Peter with his key |
The gothic art section was
stylized in a slender aesthetic, altarpieces that seemed to painted
on leather, painted with white saints. Marble statues of
increasingly delicate Madonnas, retables mostly of martyrdom--slender
little saints calmly being boiled, or skinned, or roasted--the
wide-eyed faces increasingly expressive, introspective or remote,
more and more anguished at the Passion, giving way to severe bearded
patriarchs. Peter with his key, Anthony with his child, God becoming
a baby with an increasingly gentle mother Mary.
Strong Catalan painting |
International influences
crept in--in fact, 12th c Madonnas look very Chinese, carved in wood
with little caps, their robes folded rhythmically about them, their
faces in serene meditation. Gothic retables, so difficult to find in
situ, abound. The brilliant scarlet and gold of the Spanish
church with delicate but severe Fathers. As the Renaissance
approached, these faces acquire more creases, more character, more
secular realities.
The Baroque brought a stark,
brutal realism, the white wrinkled skin of the saint (being peeled
off) contrasted with fierce suffering eyes. The great El Greco's John
the Baptist, luminous skin stretched across a face with eyes frosted
in ecstasy. Landscapes of Toledo seen from afar, a gleaming cradled
city a little like today's Barcelona seen from Montjuic.
El Greco |
St. Bartholeme, de Ribera |
Scenes of Barcelona then give way to a
modernism like the Parisian avant-garde of the late 19th c. Workers
sit exhausted in abandoned gardens, Spanish Renoirs and Pissaros.

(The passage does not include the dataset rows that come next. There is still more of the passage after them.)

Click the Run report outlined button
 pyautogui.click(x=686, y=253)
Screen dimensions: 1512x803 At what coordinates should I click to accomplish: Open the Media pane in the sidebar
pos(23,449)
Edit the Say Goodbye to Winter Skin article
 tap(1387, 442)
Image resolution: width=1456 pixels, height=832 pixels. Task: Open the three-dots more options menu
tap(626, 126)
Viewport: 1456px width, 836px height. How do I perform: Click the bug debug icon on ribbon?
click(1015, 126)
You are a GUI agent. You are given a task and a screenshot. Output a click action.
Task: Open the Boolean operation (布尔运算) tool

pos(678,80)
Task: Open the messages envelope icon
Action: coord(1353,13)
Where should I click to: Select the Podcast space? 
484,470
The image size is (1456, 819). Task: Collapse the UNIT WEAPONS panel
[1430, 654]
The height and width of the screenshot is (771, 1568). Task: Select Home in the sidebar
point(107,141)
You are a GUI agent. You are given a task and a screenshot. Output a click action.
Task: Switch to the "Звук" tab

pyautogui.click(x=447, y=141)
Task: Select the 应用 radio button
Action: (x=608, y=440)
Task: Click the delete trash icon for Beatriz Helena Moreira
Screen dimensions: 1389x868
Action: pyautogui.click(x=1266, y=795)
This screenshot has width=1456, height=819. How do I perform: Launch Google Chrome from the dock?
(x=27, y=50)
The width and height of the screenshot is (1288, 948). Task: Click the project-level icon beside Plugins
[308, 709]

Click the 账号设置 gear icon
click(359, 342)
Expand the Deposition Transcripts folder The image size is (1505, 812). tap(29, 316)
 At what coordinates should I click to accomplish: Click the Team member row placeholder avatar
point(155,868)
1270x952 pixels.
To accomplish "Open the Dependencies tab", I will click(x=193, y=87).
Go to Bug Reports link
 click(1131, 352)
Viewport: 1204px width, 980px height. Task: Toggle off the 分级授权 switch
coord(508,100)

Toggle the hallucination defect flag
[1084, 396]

The great Maria Fortuny and his influences, paintings of Arabian
deserts and a Sultana reclining, black slaves and odalisques. With
modernism comes a little Picasso. Art deco furniture by Gaudi,
luxurious whimsy, and across the hall the photojournalism of the
Spanish Civil War, details of life in a concentration camp not far
from Leran. Sculptures a la Maillol.
Further up Montjuic we
wandered past the Olympic Stadium, in the footsteps of the greats
with Michael Jordan's amazingly small foot from the 1992 Barcelona
games. A series of rocks surrounded a gray frieze of the Korean who
had won the marathon. Below, Gaudi's Cathedral, Sagrada Familia,
loomed its tentacles over the otherwise industrial city that sprawled
over the valley, surrounded by Mediterranean hills. We wandered past
a Botanical Garden and chatted with some Dutchmen. Their syndicate
collects a few euros each year from its members and then sends them
all on a 4-day holiday. Now they were pedaling around Barcelona.